Lejos del estereotipo, la recreación fantasiosa de la sociedad japonesa en Isla de perros se edifica sobre los pilares del arquetipo cultural y artístico. Anderson aclara que, además de las referencias al cine japonés de los años 50 y 60 en general y al de Kurosawa en particular, la inspiración visual en ciertas formas del arte tradicional nipón no fue menor. “Recuerdo que, hace muchos años, Roman me regaló un maravilloso bloque de madera japonés con un dibujo de un pavo real. En París visitamos una exhibición de Katsushika Hokusai que luego recorrió todo el mundo. En Nueva York fuimos al Museo Metropolitano y ahí el responsable de curar la colección de arte japonés nos llevó a los archivos, donde guardan las obras de Hokusai y también las de Utagawa Hiroshige. Esos dibujos y grabados fueron una influencia enorme en la película. Ese estilo visual se convirtió en un referente al que recurrimos todo el tiempo”. El retrato que el gran artista Katsushika Hokusai (1760-1849) realizó de su mascota, un perro pequinés llamado Tschin, deja en claro que las relaciones tal vez sean aún más profundas. Mientras tanto, el joven Atari (la referencia es oblicua: la famosa compañía de videojuegos no es japonesa, aunque sí su nombre, un término similar al “jaque” utilizado en el ajedrez), junto a sus cinco compinches y un grupo comando de perros, inician el ataque y desembarco más osado del otro lado del océano, cuya estrategia no tiene otro objetivo que desenmascarar el fraude y reestablecer un mundo donde canes y humanos pueden convivir en armonía. Como debe ser y viene siéndolo desde tiempos inmemoriales. 

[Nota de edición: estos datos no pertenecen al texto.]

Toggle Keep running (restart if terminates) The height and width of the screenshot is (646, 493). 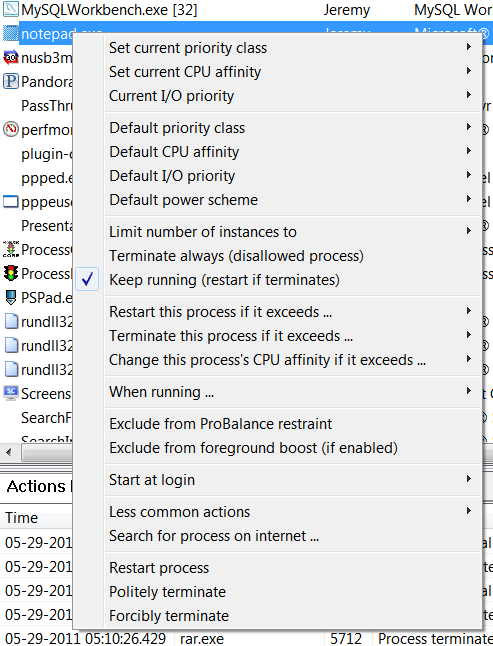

La lectura política que puede hacerse sobre esa sociedad semi fascista (o fascista a secas) comandada por un líder carismático, dispuesta a empujar a sus antiguos cohabitantes a un lugar separado por un muro infranqueable, no entra nunca en la zona de la alegoría explícita, pero sí permite establecer vínculos con diversas coyunturas. Esa es otra de las bondades de Isla de perros: hablar de algunos de los males del mundo sin referencias simbólicas puntuales, pero con la potencia de la fábula a flor de piel. Y la nobleza del relato de aventuras como norte creativo. Mientras tanto, el ser humano sigue reflejándose en los ojos de sus mascotas, aunque aquí las tónicas usuales parecen invertirse por completo: de tal perro, tal amo.